Os surtos de cólera caracterizados como bestas perigosas
A cólera ficou conhecida por vários nomes diferentes em todo o país. No japonês agora é chamado de korera, mas no século XIX era comumente korori, o que também significa “morrer de repente”. Isso é estranhamente similar à corona, a abreviação do coronavírus.
Também havia várias maneiras de escrever a palavra em kanji, com uma versão, 狼狸, alinhando ideogramas para raposas, lobos e tanuki (cães-guaxinim) – a primeira e a terceira delas são conhecidas no Japão como algumas vezes maliciosas e trapaceiras.
Outro, 虎狼痢, enfatizou a ferocidade com o kanji para tigres, lobos e diarreia. Isso foi usado por Ogata Kōan, um médico conhecido, no título de seu manual de tratamento publicado em 1858.
Uma gravura em xilogravura multicolorida de 1886 de nishiki-e mostrava a cólera com a cabeça e as patas dianteiras de um tigre, o tronco e as patas traseiras de um lobo e os testículos lendariamente grandes do tanuki, para criar uma nova e aterrorizante fera.
Uma nova consciência da saúde pública
Antes da chegada da cólera, o Japão quase não tinha respostas médicas a uma epidemia. As pessoas recorriam às orações em templos, colocando amuletos de proteção nas portas e ficando dentro de suas casas, ou tocando tambores e sinos para afastar a doença.
Os manuais de tratamento de Ogata e do médico holandês JLC Pompe van Meerdervoort mostraram-se um tanto eficazes. O xogunato encomendou um livro publicado sobre a prevenção de epidemias ao seu instituto oficial para estudar livros em línguas estrangeiras.
Esta foi uma tradução abreviada de um livro holandês sobre higiene, que fez recomendações como “manter o corpo e as roupas limpas”, “manter os quartos bem ventilados” e “fazer uma certa quantidade de exercícios e comer e beber com moderação”.
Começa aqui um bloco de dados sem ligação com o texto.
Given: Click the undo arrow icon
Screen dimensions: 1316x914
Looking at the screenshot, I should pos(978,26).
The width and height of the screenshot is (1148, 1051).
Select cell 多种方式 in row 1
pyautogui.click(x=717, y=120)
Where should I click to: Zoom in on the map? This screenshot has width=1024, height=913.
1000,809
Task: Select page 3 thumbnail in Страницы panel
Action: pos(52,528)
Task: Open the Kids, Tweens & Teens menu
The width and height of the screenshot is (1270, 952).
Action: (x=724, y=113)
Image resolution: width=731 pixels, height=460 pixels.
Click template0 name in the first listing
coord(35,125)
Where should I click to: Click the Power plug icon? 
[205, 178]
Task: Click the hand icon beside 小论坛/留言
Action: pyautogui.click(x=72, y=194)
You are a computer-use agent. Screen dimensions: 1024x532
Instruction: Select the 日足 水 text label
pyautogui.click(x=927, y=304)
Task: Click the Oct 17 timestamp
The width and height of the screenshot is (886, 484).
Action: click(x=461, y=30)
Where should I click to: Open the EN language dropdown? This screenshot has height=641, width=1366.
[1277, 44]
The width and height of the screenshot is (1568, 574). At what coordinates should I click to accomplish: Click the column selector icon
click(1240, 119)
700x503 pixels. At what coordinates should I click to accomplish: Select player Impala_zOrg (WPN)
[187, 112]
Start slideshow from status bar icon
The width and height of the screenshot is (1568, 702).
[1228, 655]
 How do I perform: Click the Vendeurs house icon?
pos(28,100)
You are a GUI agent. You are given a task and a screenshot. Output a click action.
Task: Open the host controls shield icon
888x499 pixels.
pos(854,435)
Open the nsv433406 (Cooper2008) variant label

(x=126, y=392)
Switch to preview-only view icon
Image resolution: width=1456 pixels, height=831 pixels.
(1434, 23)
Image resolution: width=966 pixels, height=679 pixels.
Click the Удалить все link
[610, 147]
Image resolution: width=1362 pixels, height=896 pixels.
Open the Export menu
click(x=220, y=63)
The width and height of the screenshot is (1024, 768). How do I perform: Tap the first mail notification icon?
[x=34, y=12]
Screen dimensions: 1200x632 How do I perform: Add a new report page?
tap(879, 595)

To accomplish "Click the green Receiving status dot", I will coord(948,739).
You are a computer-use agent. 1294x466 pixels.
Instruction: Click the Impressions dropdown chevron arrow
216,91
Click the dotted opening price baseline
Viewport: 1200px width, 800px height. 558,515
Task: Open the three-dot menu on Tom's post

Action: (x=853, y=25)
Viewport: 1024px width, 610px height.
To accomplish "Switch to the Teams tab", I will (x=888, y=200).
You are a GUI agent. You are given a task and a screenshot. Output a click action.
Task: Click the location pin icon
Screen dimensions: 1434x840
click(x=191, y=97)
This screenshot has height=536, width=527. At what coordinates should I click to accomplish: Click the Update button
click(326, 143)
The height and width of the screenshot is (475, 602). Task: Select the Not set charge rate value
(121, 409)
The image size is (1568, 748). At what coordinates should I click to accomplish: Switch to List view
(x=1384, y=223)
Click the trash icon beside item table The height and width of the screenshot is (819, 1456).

Também houve vários surtos de cólera na era Meiji (1868 a 1912), incluindo os de 1879 e 1886, cada um dos quais causou mais de 100.000 mortes. Nessa época, sabia-se que a cólera era frequentemente espalhada pela água contaminada e se tornava mais ativa no verão.
Métodos mais específicos para combater a doença foram “não beber muita água do poço”, “secar os quartos por ventilação” e “não comer alimentos crus ou estragados”.
Um documento de 1877 sobre a prevenção da cólera do líder japonês Ōkubo Toshimichi incluía métodos como desinfetar com fenol e limpar banheiros e canos de esgoto. Uma seção dizia que em uma casa onde um membro da família estava doente, os parentes que cuidavam dessa pessoa não deveriam sair de casa, enquanto todos os outros deveriam sair rapidamente.
Diz-se que as doenças infecciosas são a mãe da saúde pública, e as epidemias de cólera no Japão rapidamente aumentaram a conscientização sobre a importância da higiene. Embora muitos aspectos do coronavírus atual sejam diferentes, não é surpreendente que vários métodos de prevenção sejam os mesmos adotados em epidemias anteriores.
As pessoas do final do século XIX viviam atormentadas por rumores das doenças, enquanto tentavam manter a limpeza, permanecer dentro de casa e esperar até que o surto acabasse. Sem vacinas ou tratamentos eficazes, isso era tudo o que podiam fazer.
Por outro lado, estamos em uma época em que a informação e os produtos preventivos estão à nossa disposição. Apesar de não existir ainda uma cura para o COVID-19, felizmente hoje, as pessoas podem tomar as medidas apropriadas e se prevenir da melhor forma possível.